I love chili, but ever since reading “The Omnivore’s Dilemma” and watching “Food Inc.” I have a hard time making it with ground beef. Of course, on special occasions, I make Michael Symon’s recipe with slab bacon and pork shoulder, but last Wednesday wasn’t a special occasion. No: it was just a weeknight and as I found myself wandering the aisles of Gourmet Garage, I wondered: “What if I just get a bunch of vegetables and beans and cook them the way I cook Michael Symon’s chili? Ya know: with beer and chilis in adobo and freshly ground coriander and cumin seeds?” The results, as you can see above, were so good even Craig agreed: “I don’t miss the meat!”
Making a good chili, it turns out, is all about developing flavor. When you have meat, the meat does the job for you; all that fat emerges and serves as a flavor amplifier. When making a vegetarian chili, you’ve got to compensate. So I pulled up this vegetarian chili recipe from Epicurious: I’d made it before to some mild acclaim. This time I would rev it up with ingredients from Michael Symon’s chili so the whole thing exploded with excitement.
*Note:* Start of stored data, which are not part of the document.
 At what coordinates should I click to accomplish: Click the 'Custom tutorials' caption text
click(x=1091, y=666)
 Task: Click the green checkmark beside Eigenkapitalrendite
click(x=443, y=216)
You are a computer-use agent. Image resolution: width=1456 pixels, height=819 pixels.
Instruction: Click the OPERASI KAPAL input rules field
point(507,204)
And indeed it did. Of course, it helped that I served it with tons of sour cream and grated smoked gouda, along with cilantro and scallions and Tortilla chips; but even with a spoon, this was some good chili. Here’s how you make it.
Don’t-Miss-The-Meat Vegetarian Chili
adapted from Epicurious & Michael Symon
with several flourishes by yours truly
2 Tablespoons olive oil
1 onion, chopped
1 orange pepper, chopped
1 yellow pepper, chopped
1 jalapeno, chopped
1 28-ounce can tomatoes
1 12-ounce bottle of amber ale or porter
2 15 ounce cans red kidney beans
2 15 ounce cans black beans [Note: I didn’t have these extra two cans, so I just used the kidney beans. But I think it’d be better with the full amount of beans.]
2 Tbs white wine vinegar
5 minced cloves garlic
2 Tbs chili powder
1 Tbs toasted coriander, ground in a coffee grinder
1 Tbs toasted cumin seed, ground in a coffee grinder
[Note: this makes a big difference, don’t skip it!]
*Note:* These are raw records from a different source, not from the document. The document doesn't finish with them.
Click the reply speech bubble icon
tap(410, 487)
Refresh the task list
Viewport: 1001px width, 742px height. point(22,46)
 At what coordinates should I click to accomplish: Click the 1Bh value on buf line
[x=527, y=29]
2 Tbs chopped chilis in adobo [these are spicy, so use accordingly]
1 Tbs sweet smoked paprika
Salt to taste
Shredded smoked gouda
1. Heat 2 tablespoons olive oil in a heavy pot over medium heat. Add onions and peppers and jalapenos and saute until everything’s tender but not brown. Add a pinch of salt.
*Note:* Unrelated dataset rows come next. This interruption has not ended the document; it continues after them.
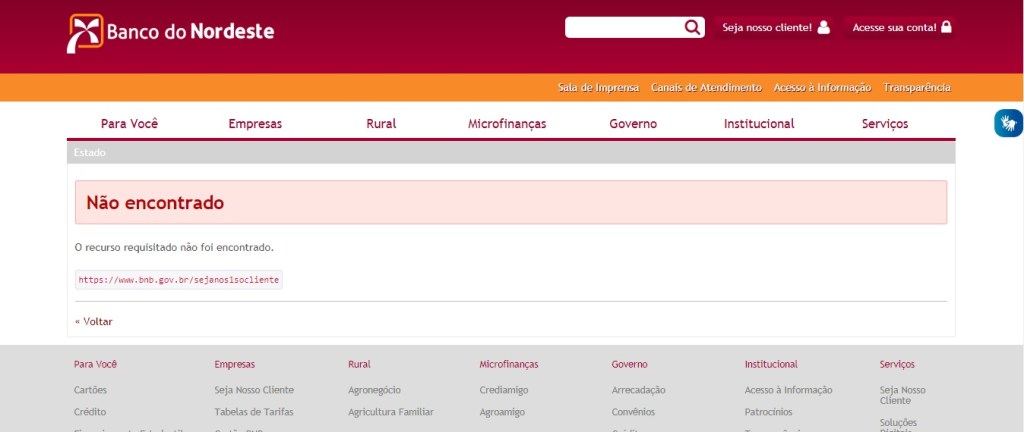
Task: Open the Empresas main menu
Action: 255,124
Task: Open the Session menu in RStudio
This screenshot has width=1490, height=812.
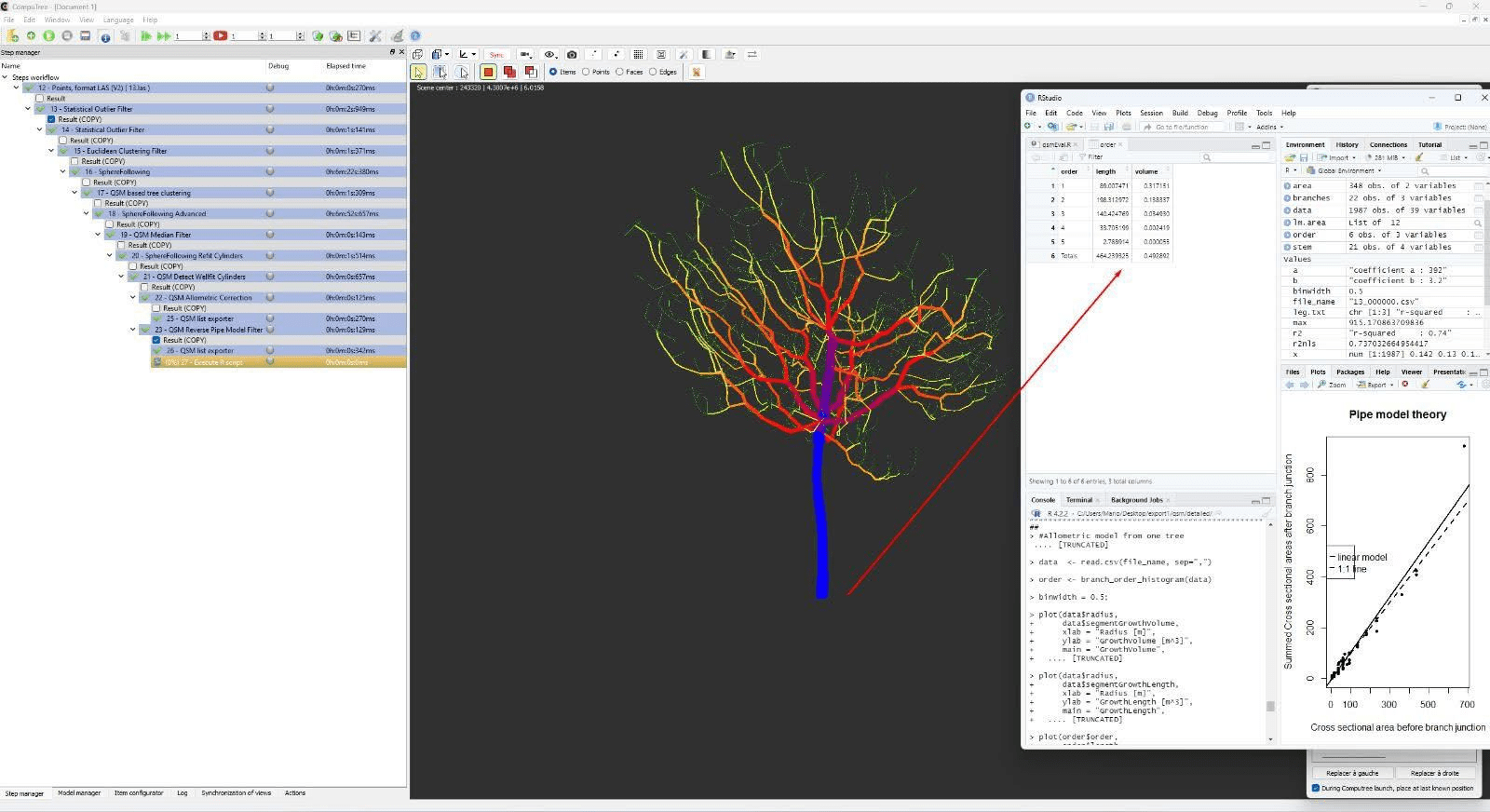Action: coord(1151,113)
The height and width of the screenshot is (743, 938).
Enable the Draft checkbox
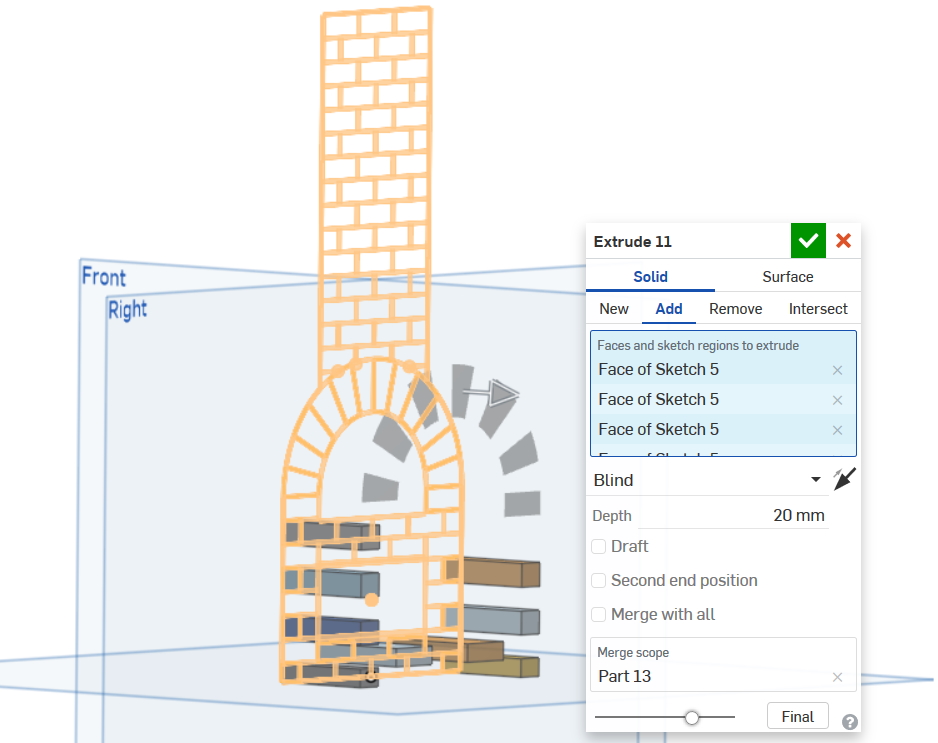(599, 546)

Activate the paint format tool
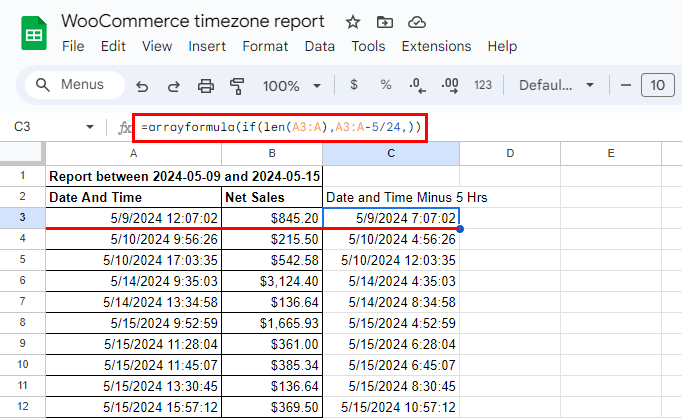point(237,86)
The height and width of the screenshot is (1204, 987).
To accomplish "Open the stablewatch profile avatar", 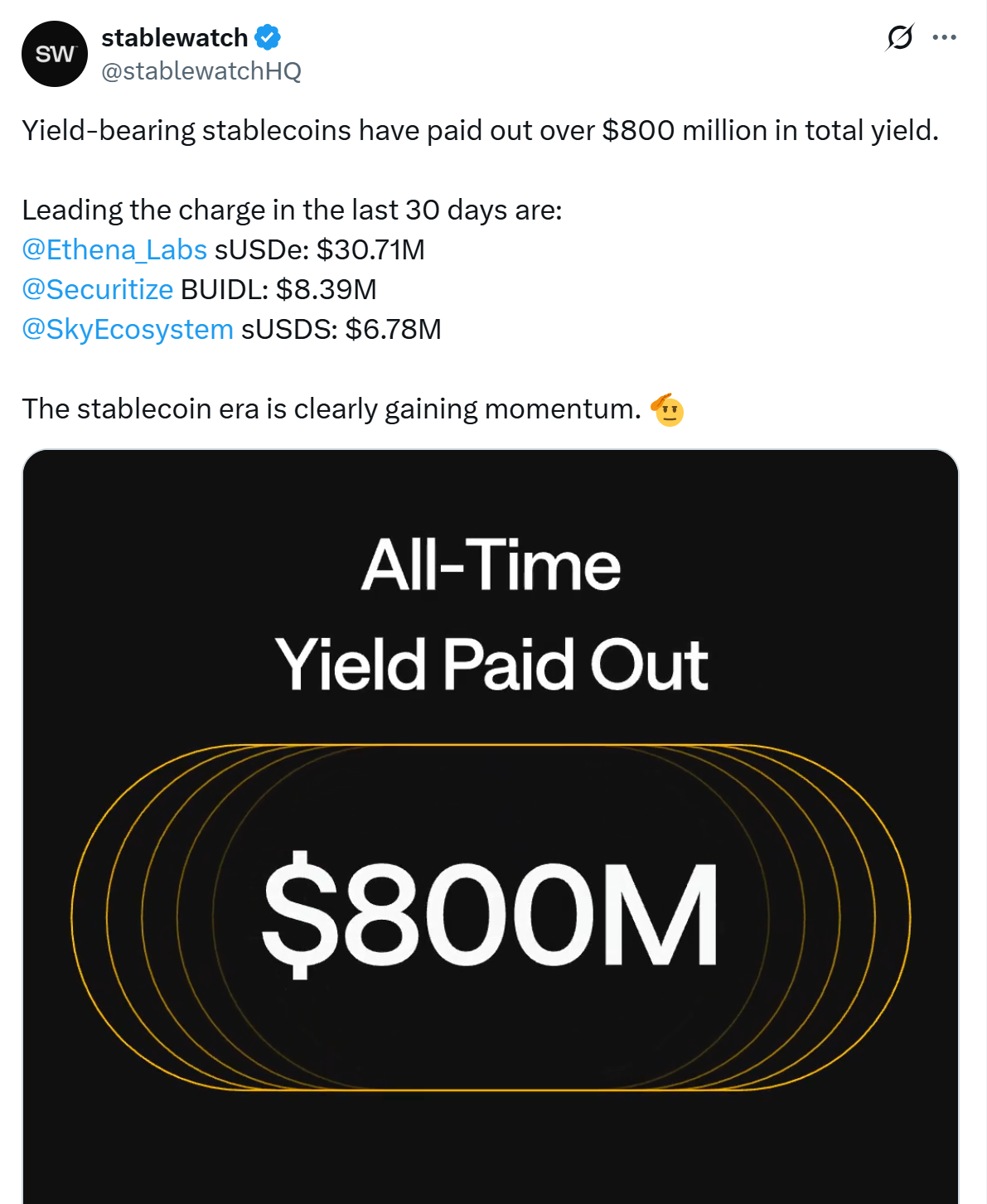I will (55, 54).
2. Add tomatoes, 3 cups beer, beans, white wine vinegar, garlic, all the spices (the coriander, chili powder, etc.), the chilis in adobo: basically everything except the garnish.
Give another good pinch of salt, bring to a boil and lower to a simmer. Stir and wait; let it reduce and thicken. It takes 20 – 30 minutes.
Make sure to taste as you go, adjusting for salt and, if necessary, vinegar (that white wine vinegar can really help.)
Doesn’t that look thick and hearty for a vegetarian chili?
Here’s another trick: if you make this earlier than you need it, just let it sit on the stovetop, off the heat, with the lid half-on for a few hours. All the flavors get a chance to marry and the texture improves too (maybe the beans soak up even more liquid?) But it’s no biggie; you can eat it right away too. I wouldn’t blame you.